The whole of the data must be transcribed exactly.

##### Dataset records

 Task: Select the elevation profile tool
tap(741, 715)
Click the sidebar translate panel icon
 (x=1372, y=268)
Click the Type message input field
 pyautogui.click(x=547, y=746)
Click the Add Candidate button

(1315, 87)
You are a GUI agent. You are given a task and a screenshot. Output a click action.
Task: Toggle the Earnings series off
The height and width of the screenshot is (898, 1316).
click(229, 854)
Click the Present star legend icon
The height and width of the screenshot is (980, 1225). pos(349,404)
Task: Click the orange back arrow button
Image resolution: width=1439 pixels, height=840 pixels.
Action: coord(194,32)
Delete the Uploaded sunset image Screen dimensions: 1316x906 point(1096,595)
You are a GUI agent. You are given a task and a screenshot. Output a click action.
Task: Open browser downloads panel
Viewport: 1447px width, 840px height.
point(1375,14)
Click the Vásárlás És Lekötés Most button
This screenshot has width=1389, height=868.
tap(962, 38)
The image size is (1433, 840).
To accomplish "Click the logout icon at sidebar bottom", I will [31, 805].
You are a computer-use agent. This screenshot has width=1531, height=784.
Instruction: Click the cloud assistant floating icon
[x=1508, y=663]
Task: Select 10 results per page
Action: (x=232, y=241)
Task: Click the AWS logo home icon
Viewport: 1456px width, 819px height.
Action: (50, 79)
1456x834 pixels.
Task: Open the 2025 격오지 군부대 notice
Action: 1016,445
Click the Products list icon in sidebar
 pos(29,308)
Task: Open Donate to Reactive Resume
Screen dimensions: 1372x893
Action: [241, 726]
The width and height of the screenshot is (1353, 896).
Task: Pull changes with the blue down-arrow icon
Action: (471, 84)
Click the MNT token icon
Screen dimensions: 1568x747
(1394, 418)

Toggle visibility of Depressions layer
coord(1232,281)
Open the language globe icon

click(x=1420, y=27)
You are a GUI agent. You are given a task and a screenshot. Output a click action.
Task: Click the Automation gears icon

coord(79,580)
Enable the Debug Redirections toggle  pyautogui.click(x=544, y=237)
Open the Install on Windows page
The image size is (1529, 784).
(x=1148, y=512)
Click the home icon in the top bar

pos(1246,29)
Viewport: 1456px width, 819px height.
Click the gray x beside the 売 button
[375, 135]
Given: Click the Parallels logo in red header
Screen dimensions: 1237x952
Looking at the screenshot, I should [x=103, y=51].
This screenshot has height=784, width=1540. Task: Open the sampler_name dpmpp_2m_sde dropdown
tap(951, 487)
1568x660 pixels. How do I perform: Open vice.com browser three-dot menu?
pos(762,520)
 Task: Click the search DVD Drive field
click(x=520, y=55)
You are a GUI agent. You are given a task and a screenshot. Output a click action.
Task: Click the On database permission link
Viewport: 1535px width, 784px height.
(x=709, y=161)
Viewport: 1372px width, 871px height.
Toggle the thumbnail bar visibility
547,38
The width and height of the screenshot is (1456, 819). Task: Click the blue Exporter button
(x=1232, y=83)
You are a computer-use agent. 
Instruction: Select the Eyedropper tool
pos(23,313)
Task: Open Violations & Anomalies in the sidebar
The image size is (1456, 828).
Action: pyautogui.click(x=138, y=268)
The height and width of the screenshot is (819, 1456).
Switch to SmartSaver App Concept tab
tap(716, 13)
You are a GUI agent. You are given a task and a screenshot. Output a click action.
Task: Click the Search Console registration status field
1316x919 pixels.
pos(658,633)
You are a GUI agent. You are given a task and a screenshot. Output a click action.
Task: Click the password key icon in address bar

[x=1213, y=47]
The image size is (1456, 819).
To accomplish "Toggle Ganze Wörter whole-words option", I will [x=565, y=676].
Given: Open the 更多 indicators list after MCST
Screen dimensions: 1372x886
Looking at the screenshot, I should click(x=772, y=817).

##########

Answer space:
 Task: Select the elevation profile tool
tap(741, 715)
Click the sidebar translate panel icon
 (x=1372, y=268)
Click the Type message input field
 pyautogui.click(x=547, y=746)
Click the Add Candidate button

(1315, 87)
You are a GUI agent. You are given a task and a screenshot. Output a click action.
Task: Toggle the Earnings series off
The height and width of the screenshot is (898, 1316).
click(229, 854)
Click the Present star legend icon
The height and width of the screenshot is (980, 1225). pos(349,404)
Task: Click the orange back arrow button
Image resolution: width=1439 pixels, height=840 pixels.
Action: coord(194,32)
Delete the Uploaded sunset image Screen dimensions: 1316x906 point(1096,595)
You are a GUI agent. You are given a task and a screenshot. Output a click action.
Task: Open browser downloads panel
Viewport: 1447px width, 840px height.
point(1375,14)
Click the Vásárlás És Lekötés Most button
This screenshot has width=1389, height=868.
tap(962, 38)
The image size is (1433, 840).
To accomplish "Click the logout icon at sidebar bottom", I will [31, 805].
You are a computer-use agent. This screenshot has width=1531, height=784.
Instruction: Click the cloud assistant floating icon
[x=1508, y=663]
Task: Select 10 results per page
Action: (x=232, y=241)
Task: Click the AWS logo home icon
Viewport: 1456px width, 819px height.
Action: (50, 79)
1456x834 pixels.
Task: Open the 2025 격오지 군부대 notice
Action: 1016,445
Click the Products list icon in sidebar
 pos(29,308)
Task: Open Donate to Reactive Resume
Screen dimensions: 1372x893
Action: [241, 726]
The width and height of the screenshot is (1353, 896).
Task: Pull changes with the blue down-arrow icon
Action: (471, 84)
Click the MNT token icon
Screen dimensions: 1568x747
(1394, 418)

Toggle visibility of Depressions layer
coord(1232,281)
Open the language globe icon

click(x=1420, y=27)
You are a GUI agent. You are given a task and a screenshot. Output a click action.
Task: Click the Automation gears icon

coord(79,580)
Enable the Debug Redirections toggle  pyautogui.click(x=544, y=237)
Open the Install on Windows page
The image size is (1529, 784).
(x=1148, y=512)
Click the home icon in the top bar

pos(1246,29)
Viewport: 1456px width, 819px height.
Click the gray x beside the 売 button
[375, 135]
Given: Click the Parallels logo in red header
Screen dimensions: 1237x952
Looking at the screenshot, I should [x=103, y=51].
This screenshot has height=784, width=1540. Task: Open the sampler_name dpmpp_2m_sde dropdown
tap(951, 487)
1568x660 pixels. How do I perform: Open vice.com browser three-dot menu?
pos(762,520)
 Task: Click the search DVD Drive field
click(x=520, y=55)
You are a GUI agent. You are given a task and a screenshot. Output a click action.
Task: Click the On database permission link
Viewport: 1535px width, 784px height.
(x=709, y=161)
Viewport: 1372px width, 871px height.
Toggle the thumbnail bar visibility
547,38
The width and height of the screenshot is (1456, 819). Task: Click the blue Exporter button
(x=1232, y=83)
You are a computer-use agent. 
Instruction: Select the Eyedropper tool
pos(23,313)
Task: Open Violations & Anomalies in the sidebar
The image size is (1456, 828).
Action: pyautogui.click(x=138, y=268)
The height and width of the screenshot is (819, 1456).
Switch to SmartSaver App Concept tab
tap(716, 13)
You are a GUI agent. You are given a task and a screenshot. Output a click action.
Task: Click the Search Console registration status field
1316x919 pixels.
pos(658,633)
You are a GUI agent. You are given a task and a screenshot. Output a click action.
Task: Click the password key icon in address bar

[x=1213, y=47]
The image size is (1456, 819).
To accomplish "Toggle Ganze Wörter whole-words option", I will [x=565, y=676].
Given: Open the 更多 indicators list after MCST
Screen dimensions: 1372x886
Looking at the screenshot, I should click(x=772, y=817).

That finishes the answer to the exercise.